▶ **Instructions for the task**
From the data below, retype exactly the lines starting with the one that contains "This screenshot has width=798, height=520." and ending with the one that contains "Task: Open row actions menu for Y700000070", both included.

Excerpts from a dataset
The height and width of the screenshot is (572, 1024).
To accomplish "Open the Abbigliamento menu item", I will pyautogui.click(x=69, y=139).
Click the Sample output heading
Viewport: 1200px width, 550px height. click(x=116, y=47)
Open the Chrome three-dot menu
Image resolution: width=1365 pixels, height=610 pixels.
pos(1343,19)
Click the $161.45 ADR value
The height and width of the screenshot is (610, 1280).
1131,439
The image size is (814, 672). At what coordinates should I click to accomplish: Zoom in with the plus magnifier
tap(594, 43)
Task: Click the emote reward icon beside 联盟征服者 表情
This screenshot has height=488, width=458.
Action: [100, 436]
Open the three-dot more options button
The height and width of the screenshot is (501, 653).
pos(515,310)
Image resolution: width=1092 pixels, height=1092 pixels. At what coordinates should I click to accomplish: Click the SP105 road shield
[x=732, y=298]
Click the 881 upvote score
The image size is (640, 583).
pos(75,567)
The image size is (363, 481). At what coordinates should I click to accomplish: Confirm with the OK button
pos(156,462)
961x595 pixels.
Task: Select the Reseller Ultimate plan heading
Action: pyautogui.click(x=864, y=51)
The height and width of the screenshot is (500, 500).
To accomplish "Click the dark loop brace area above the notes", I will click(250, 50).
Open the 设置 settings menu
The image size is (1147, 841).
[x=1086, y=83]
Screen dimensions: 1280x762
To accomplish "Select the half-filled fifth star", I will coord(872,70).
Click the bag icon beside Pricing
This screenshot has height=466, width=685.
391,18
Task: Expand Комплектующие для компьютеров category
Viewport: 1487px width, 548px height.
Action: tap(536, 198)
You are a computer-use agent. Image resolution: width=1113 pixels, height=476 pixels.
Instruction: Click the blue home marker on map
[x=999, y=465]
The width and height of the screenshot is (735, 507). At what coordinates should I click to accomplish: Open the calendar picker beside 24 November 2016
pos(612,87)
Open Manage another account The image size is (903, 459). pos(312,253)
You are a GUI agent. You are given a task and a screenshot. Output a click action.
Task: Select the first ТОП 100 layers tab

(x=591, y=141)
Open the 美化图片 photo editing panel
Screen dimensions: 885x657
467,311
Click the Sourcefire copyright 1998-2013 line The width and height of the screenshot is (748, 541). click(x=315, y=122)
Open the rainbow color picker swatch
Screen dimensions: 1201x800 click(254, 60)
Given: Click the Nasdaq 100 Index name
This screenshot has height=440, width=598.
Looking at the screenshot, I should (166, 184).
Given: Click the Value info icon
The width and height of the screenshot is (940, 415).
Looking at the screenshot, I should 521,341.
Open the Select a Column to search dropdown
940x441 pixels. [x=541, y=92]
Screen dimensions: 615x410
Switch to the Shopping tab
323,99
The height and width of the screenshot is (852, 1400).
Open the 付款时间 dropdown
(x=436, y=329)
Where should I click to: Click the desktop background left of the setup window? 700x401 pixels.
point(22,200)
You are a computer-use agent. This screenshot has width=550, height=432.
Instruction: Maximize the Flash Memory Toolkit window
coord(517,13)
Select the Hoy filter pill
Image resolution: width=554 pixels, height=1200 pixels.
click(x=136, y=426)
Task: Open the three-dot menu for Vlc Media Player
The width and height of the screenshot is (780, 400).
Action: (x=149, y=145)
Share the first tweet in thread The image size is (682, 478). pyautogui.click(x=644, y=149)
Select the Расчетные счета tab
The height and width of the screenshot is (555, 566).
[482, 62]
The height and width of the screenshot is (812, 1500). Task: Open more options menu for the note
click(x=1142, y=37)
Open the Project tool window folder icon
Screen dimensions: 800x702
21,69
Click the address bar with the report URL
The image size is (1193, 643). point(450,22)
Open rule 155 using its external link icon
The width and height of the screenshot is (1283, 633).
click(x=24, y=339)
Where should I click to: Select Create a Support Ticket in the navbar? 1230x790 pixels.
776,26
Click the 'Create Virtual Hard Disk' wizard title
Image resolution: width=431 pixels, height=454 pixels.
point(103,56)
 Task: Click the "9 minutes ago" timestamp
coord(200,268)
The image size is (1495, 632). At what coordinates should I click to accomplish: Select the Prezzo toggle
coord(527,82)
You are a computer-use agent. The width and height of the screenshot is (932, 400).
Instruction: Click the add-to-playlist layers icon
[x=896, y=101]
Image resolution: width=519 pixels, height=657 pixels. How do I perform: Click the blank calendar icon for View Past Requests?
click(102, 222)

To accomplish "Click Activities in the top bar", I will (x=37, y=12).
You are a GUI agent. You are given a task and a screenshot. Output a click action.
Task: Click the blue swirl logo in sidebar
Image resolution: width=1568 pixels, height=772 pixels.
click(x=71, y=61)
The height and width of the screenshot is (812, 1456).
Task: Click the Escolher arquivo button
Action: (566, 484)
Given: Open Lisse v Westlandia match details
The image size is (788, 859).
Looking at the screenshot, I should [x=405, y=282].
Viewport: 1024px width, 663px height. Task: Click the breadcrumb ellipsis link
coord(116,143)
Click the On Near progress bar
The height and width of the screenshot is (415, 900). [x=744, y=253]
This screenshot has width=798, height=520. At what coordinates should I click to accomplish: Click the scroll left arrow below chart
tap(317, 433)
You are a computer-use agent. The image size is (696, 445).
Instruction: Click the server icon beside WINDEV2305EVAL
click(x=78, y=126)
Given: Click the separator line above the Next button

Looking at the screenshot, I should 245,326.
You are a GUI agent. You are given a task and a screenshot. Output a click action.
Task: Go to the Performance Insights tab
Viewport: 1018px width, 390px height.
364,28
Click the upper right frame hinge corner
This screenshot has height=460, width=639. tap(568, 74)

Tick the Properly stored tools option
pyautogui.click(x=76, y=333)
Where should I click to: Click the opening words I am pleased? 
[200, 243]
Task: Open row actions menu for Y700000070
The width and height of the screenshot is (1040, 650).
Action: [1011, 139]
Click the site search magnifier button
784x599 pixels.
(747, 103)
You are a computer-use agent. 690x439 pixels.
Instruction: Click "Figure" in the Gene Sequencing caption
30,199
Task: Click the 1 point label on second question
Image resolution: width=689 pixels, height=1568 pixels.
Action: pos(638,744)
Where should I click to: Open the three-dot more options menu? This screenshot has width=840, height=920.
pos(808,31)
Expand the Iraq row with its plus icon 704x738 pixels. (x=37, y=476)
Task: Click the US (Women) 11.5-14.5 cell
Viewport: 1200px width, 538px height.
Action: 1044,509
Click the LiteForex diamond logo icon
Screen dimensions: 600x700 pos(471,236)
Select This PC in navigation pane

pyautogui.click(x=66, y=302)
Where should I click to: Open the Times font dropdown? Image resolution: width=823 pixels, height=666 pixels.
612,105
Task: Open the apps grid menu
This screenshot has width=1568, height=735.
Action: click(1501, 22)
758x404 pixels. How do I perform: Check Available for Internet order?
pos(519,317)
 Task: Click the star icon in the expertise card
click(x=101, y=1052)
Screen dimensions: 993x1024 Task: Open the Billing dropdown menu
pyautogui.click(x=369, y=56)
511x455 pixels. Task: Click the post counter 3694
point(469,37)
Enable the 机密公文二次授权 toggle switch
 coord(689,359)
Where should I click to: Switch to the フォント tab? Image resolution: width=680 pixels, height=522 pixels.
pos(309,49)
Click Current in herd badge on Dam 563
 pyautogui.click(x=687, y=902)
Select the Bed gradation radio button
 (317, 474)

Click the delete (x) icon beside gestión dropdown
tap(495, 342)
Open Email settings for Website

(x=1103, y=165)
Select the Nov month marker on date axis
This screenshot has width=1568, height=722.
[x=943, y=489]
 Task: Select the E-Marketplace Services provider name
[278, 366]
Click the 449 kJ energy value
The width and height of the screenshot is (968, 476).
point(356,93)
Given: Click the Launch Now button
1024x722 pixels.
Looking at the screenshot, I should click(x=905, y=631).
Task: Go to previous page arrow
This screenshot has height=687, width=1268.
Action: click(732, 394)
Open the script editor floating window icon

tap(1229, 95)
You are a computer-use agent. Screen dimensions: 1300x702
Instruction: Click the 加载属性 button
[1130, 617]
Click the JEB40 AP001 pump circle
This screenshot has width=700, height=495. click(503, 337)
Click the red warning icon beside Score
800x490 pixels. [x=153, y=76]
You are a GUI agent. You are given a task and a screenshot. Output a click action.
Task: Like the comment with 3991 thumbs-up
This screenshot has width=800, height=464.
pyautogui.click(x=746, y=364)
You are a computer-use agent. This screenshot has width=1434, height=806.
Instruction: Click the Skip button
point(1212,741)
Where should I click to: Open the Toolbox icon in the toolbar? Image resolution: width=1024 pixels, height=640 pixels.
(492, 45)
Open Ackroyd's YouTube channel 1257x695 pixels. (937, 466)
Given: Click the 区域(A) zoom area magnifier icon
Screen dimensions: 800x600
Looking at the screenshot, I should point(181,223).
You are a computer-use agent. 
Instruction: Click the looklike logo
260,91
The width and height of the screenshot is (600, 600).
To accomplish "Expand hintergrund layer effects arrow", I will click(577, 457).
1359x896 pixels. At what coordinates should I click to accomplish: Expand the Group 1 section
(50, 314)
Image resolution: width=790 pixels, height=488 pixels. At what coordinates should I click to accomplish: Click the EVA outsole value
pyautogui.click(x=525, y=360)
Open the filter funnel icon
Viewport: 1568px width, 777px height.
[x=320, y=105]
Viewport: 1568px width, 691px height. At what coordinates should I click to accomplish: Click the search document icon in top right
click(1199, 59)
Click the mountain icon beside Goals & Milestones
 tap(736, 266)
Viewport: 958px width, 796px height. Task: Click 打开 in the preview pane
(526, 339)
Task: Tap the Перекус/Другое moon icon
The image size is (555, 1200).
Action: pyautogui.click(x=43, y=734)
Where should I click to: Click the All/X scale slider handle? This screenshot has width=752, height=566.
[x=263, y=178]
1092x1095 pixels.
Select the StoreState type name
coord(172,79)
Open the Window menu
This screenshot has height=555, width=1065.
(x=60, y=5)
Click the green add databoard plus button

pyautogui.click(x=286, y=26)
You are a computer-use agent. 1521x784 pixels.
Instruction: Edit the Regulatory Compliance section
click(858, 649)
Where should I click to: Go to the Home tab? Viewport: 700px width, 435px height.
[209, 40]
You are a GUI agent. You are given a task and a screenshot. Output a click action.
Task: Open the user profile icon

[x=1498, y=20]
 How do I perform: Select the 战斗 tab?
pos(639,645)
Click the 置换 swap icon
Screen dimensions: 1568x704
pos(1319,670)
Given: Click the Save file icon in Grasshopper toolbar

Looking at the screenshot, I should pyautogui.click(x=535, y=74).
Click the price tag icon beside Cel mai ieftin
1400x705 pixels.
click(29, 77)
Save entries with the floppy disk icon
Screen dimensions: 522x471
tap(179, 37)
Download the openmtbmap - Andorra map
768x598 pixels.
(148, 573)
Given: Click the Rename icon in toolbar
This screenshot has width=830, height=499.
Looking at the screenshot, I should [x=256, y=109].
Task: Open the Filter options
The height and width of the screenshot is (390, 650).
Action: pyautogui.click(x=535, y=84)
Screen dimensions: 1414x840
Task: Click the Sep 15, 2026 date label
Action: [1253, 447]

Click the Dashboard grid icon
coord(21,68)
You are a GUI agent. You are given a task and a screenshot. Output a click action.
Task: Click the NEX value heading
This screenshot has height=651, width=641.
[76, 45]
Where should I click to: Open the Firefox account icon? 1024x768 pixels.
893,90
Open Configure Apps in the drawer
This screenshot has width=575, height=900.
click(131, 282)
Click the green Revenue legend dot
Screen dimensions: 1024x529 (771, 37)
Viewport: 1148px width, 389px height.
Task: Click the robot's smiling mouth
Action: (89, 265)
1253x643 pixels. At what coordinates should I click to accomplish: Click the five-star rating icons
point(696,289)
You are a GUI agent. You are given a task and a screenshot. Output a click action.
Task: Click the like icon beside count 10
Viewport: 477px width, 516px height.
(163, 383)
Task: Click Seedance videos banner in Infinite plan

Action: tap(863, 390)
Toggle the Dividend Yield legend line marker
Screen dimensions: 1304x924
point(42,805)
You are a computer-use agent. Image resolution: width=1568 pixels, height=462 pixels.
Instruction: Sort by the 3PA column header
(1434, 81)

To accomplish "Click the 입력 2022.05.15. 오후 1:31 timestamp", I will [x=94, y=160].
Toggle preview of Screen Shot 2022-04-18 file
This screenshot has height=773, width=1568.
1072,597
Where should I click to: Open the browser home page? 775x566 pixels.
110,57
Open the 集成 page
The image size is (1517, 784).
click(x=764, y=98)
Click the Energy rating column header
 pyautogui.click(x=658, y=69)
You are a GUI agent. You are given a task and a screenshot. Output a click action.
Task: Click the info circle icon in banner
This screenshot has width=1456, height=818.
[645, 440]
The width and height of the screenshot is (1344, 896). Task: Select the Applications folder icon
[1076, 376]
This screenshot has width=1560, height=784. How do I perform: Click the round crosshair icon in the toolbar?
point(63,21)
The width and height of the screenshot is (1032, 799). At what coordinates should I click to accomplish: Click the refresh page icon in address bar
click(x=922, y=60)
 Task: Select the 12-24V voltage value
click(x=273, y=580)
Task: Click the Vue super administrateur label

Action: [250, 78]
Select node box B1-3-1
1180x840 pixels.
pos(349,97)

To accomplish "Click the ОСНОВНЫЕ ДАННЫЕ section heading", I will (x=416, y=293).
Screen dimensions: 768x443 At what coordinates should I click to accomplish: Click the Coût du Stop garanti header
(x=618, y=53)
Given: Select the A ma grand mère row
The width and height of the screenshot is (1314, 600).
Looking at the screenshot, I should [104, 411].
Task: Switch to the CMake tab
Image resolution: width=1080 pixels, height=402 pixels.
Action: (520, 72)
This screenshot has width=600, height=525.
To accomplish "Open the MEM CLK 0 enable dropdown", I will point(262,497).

▶ **Exercise answer**
This screenshot has width=798, height=520. At what coordinates should I click to accomplish: Click the scroll left arrow below chart
tap(317, 433)
You are a computer-use agent. The image size is (696, 445).
Instruction: Click the server icon beside WINDEV2305EVAL
click(x=78, y=126)
Given: Click the separator line above the Next button

Looking at the screenshot, I should 245,326.
You are a GUI agent. You are given a task and a screenshot. Output a click action.
Task: Go to the Performance Insights tab
Viewport: 1018px width, 390px height.
364,28
Click the upper right frame hinge corner
This screenshot has height=460, width=639. tap(568, 74)

Tick the Properly stored tools option
pyautogui.click(x=76, y=333)
Where should I click to: Click the opening words I am pleased? 
[200, 243]
Task: Open row actions menu for Y700000070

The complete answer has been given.